CS 172. Computers and Complexity
Current Schedule (Fall 2013)
Catalog Description: (4 units) Finite automata, Turing machines and RAMs. Undecidable, exponential, and polynomial-time problems. Polynomial-time equivalence of all reasonable models of computation. Nondeterministic Turing machines. Theory of NP-completeness: Cook's theorem, NP-completeness of basic problems. Selected topics in language theory, complexity and randomness.
Prerequisites: CS 170.
Course objectives: Provide a sound understanding of the fundamental limits of computation, as evidenced by the existence of non-computable functions, NP-hard problems etc. Formalize key abstract concepts such as machine models, language classes, universal machines, reducibility, computability, and resource-bounded computation. Understand how these concepts relate to practical issues such as compiler design, program checking, computational intractability, approximability and cryptography.

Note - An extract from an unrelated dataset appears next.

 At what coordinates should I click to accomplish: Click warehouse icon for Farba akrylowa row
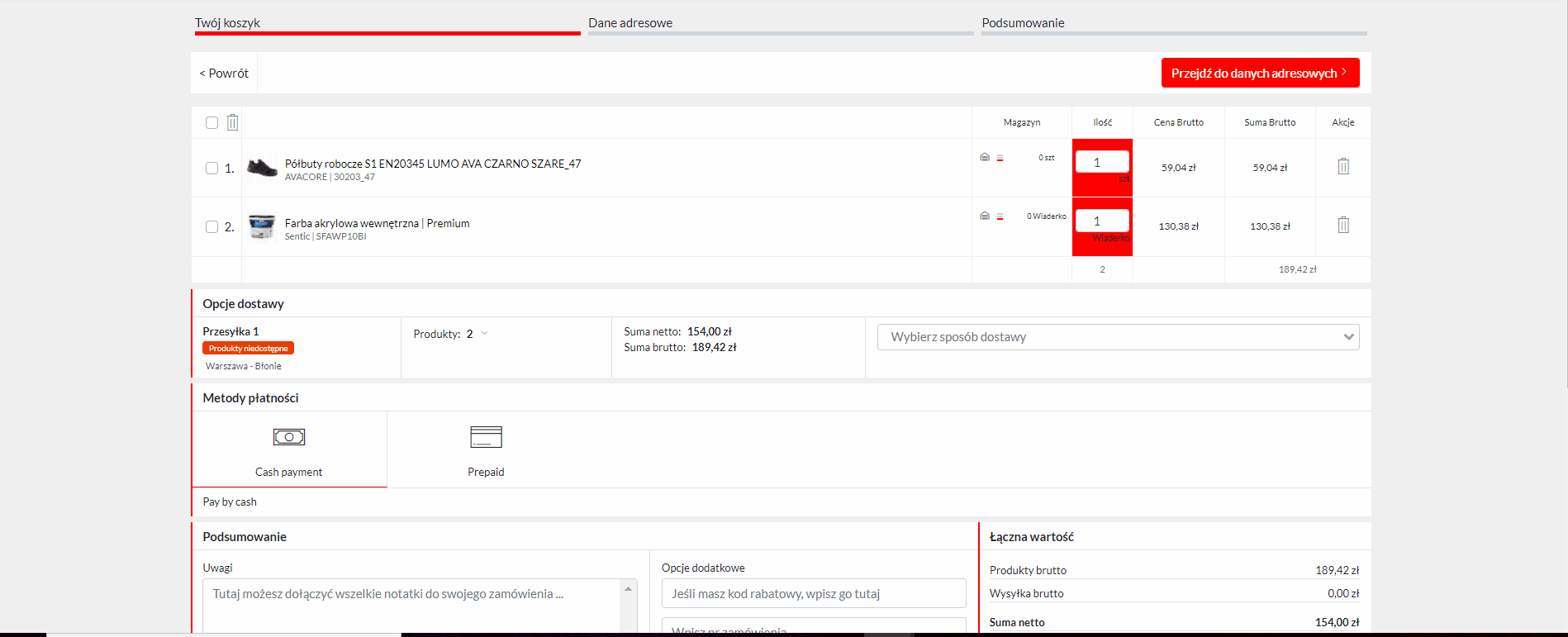985,216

CS 172 presents some of the most fundamental results in theoretical Computer Science. These results attempt to answer, in a precise mathematical sense, the following two questions, which are of obvious practical as well as philosophical interest:
- Can a given problem be solved by computation?
- How efficiently can a given problem be solved by computation?
Thus, unlike CS 170, this course focuses on problems rather than on specific algorithms for solving problems. A precise formulation of the two questions above requires a formalization of the notion of "computer" or "machine". Thus the course outline breaks naturally into three parts:
- Models of computation (Automata Theory)
- Finite automata and regular languages.
- Push-down automata and context-free languages.
- Turing machines and recursive languages.
- What can we compute? (Computability Theory): existence of non-computable functions, the Halting problem, diagonalization, reductions, Rice¿s Theorem.
- How efficiently can we compute? (Complexity Theory): time- and space-bounded computation, the classes P and NP, NP-completeness, space-bounded computation (PSPACE and NL), provably exponential time languages, circuit complexity, zero knowledge proofs, applications to cryptography.